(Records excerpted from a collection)
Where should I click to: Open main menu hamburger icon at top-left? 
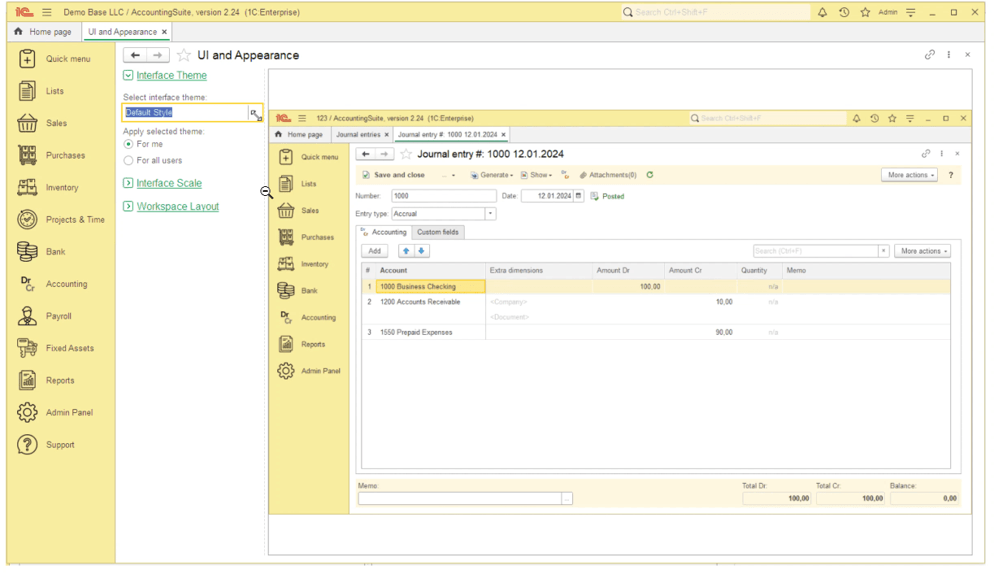point(47,12)
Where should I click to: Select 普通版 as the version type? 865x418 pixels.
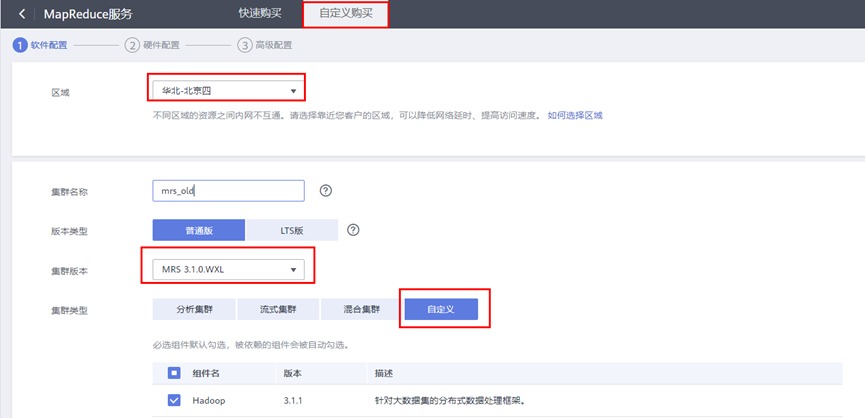[198, 230]
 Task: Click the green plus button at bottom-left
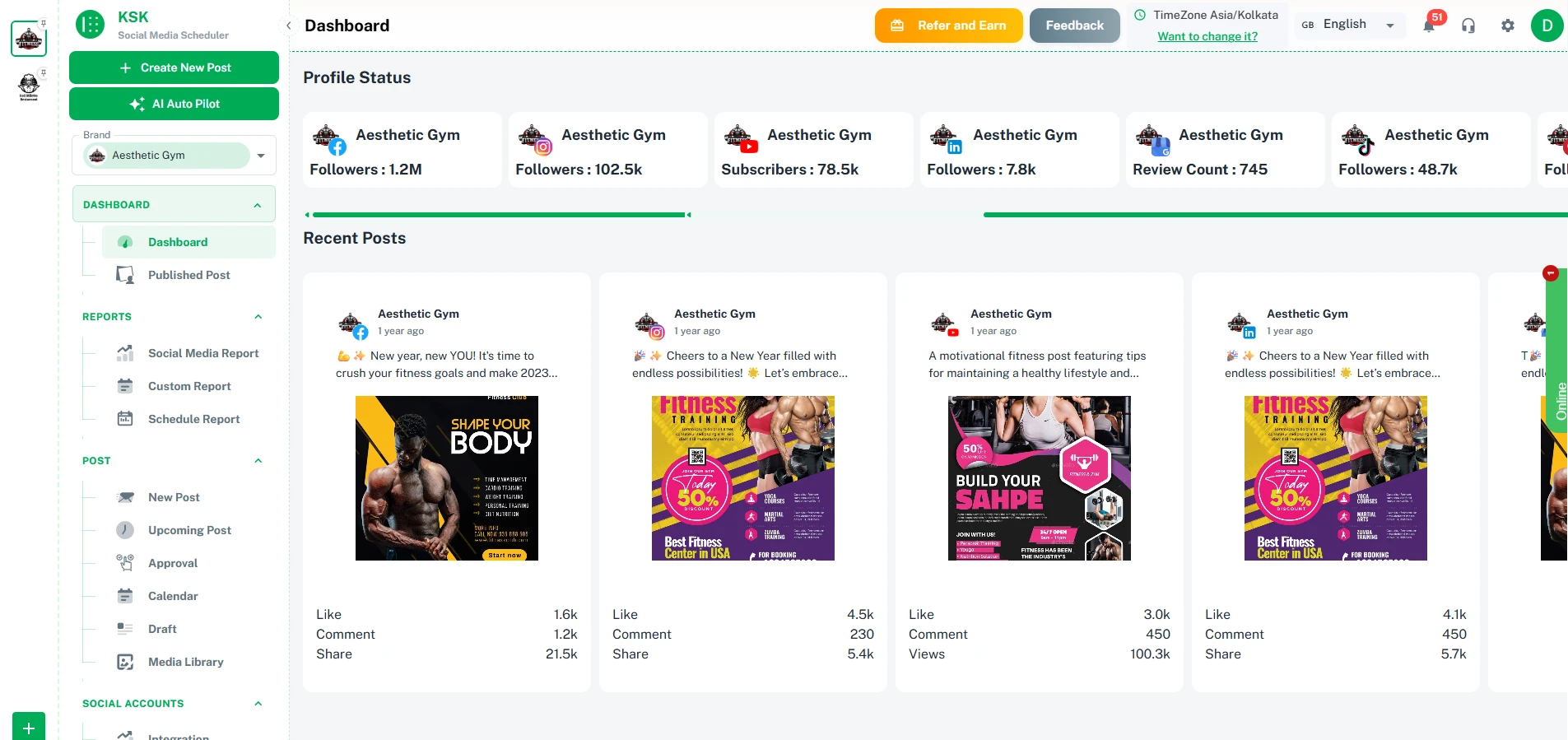29,728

What you are asked to do — An exact copy is needed of the lines running from the one with "Where should I click to: Select" through the end of the data above, and of those lines only, without pictures.

Exercise solution —
Where should I click to: Select 普通版 as the version type? 865x418 pixels.
[198, 230]
 Task: Click the green plus button at bottom-left
29,728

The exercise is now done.